Another table might describe a purchase order, including fields for information such as customer, product, sale price, date, etc. In some multi-tenant database systems, standard entity tables might be provided for use by all tenants. For CRM database applications, such standard entities might include tables for Account, Contact, Lead, and Opportunity data, each containing pre-defined fields. It should be understood that the word “entity” may also be used interchangeably herein with “object” and “table”.
In some multi-tenant database systems, tenants may be allowed to create and store custom objects, or they may be allowed to customize standard entities or objects, for example by creating custom fields for standard objects, including custom index fields. U.S. Pat. No. 7,779,039, filed Apr. 2, 2004, entitled “Custom Entities and Fields in a Multi-Tenant Database System”, which is hereby incorporated herein by reference, teaches systems and methods for creating custom objects as well as customizing standard objects in a multi-tenant database system. In certain embodiments, for example, all custom entity data rows are stored in a single multi-tenant physical table, which may contain multiple logical tables per organization. It is transparent to customers that their multiple “tables” are in fact stored in one large table or that their data may be stored in the same table as the data of other customers.
While one or more implementations have been described by way of example and in terms of the specific embodiments, it is to be understood that one or more implementations are not limited to the disclosed embodiments. To the contrary, it is intended to cover various modifications and similar arrangements as would be apparent to those skilled in the art. Therefore, the scope of the appended claims should be accorded the broadest interpretation so as to encompass all such modifications and similar arrangements.
Claims
1. A system for optimizing transaction times in distributed databases, the system comprising:
- one or more processors; and
- a non-transitory computer readable medium storing a plurality of instructions, which when executed, cause the one or more processors to:
- determine, in response to receiving a request specifying an identifier of a database record associated with a distributed database, whether the request is associated with a primary database of the distributed database;
- determine, in response to a determination that the request is associated with the primary database of the distributed database, whether any user-defined function is associated with the database record in the primary database;
- determine, in response to a determination that any user-defined function is associated with the database record in the primary database, whether any associated user-defined function requires any call that is external to at least one of a subnet or a firewall associated with the primary database;
- execute, within at least one of the subnet or the firewall associated with the primary database, an associated user-defined function that is determined to not require any call, for the database record in the primary database, that is external to at least one of the subnet or the firewall associated with the primary database; and
- cause to be outputted, a result that is based on executing any associated user-defined functions.

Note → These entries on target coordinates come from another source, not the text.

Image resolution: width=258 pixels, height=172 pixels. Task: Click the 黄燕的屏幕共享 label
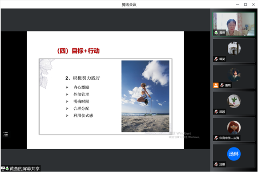click(x=24, y=168)
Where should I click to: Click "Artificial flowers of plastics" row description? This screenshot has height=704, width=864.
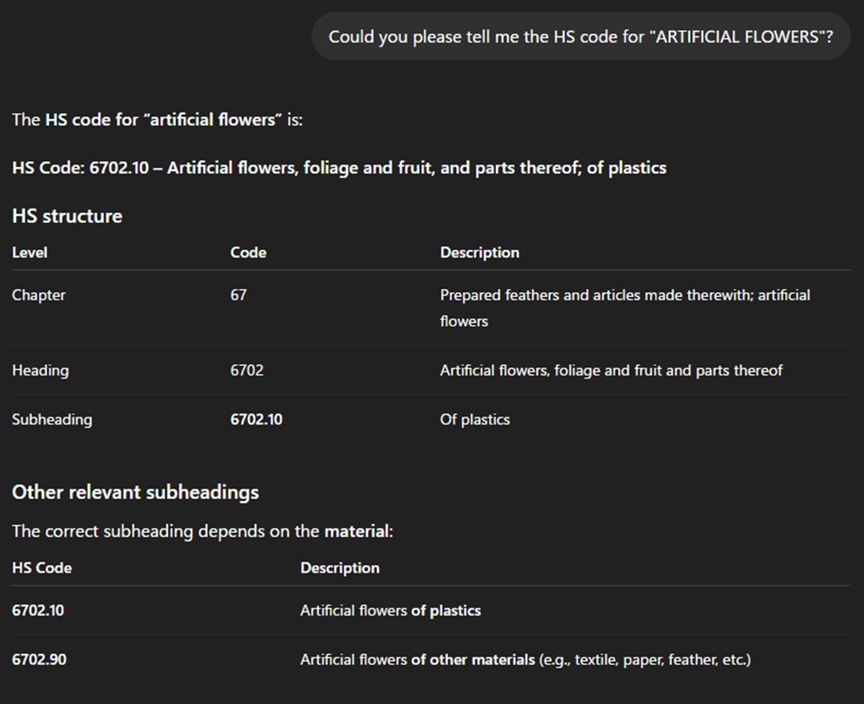click(x=390, y=611)
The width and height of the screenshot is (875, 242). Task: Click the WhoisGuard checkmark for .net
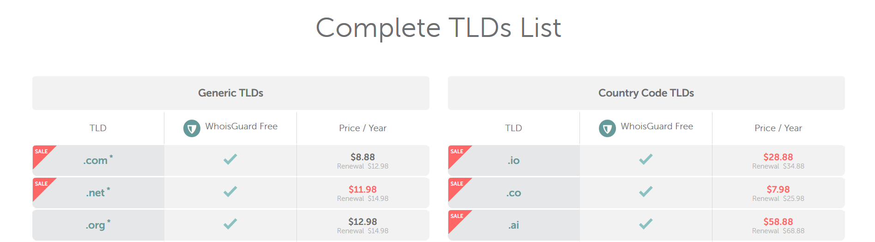coord(230,192)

2. The system of claim 1, wherein an associated user-defined function of each associated user-defined function at least one of resides on a same host machine as the primary database, resides on an other host machine in a same subnet as the primary database, and is executed by a virtual machine that resides on the same host machine as the primary database.
3. The system of claim 1, comprising further instructions, which when executed, cause the one or more processors to execute, by calling externally to at least one of the subnet and the firewall associated with the primary database, each associated user-defined function, which is determined to require any call that is external to at least one of the subnet and the firewall associated with the primary database, for the database record in the primary database.
4. The system of claim 3, wherein calling externally comprises calling a third-party application and receiving a corresponding result from calling the third-party application.
5. The system of claim 1, comprising further instructions, which when executed, cause the one or more processors to:
- determine whether a trigger is associated with the database record in the primary database; and
- execute the trigger for the database record in the primary database, in response to a determination that the trigger is associated with the database record in the primary database, wherein the result which is based on executing any associated user-defined functions is further based on executing the trigger.
6. The system of claim 1, comprising further instructions, which when executed, cause the one or more processors to:
- determine whether any user-defined function is associated with the database record in a secondary database of the distributed database, in response to a determination that the request is not associated with the primary database of the distributed database; and
- execute any associated user-defined function for the database record in the secondary database, in response to a determination that any user-defined function is associated with the database record in a secondary database of the distributed database.
7. The system of claim 6, wherein executing any associated user-defined function for the database record in the secondary database comprises one of executing within at least one of the subnet and the firewall associated with the secondary database and executing by calling externally to at least one of the subnet and the firewall associated with the secondary database.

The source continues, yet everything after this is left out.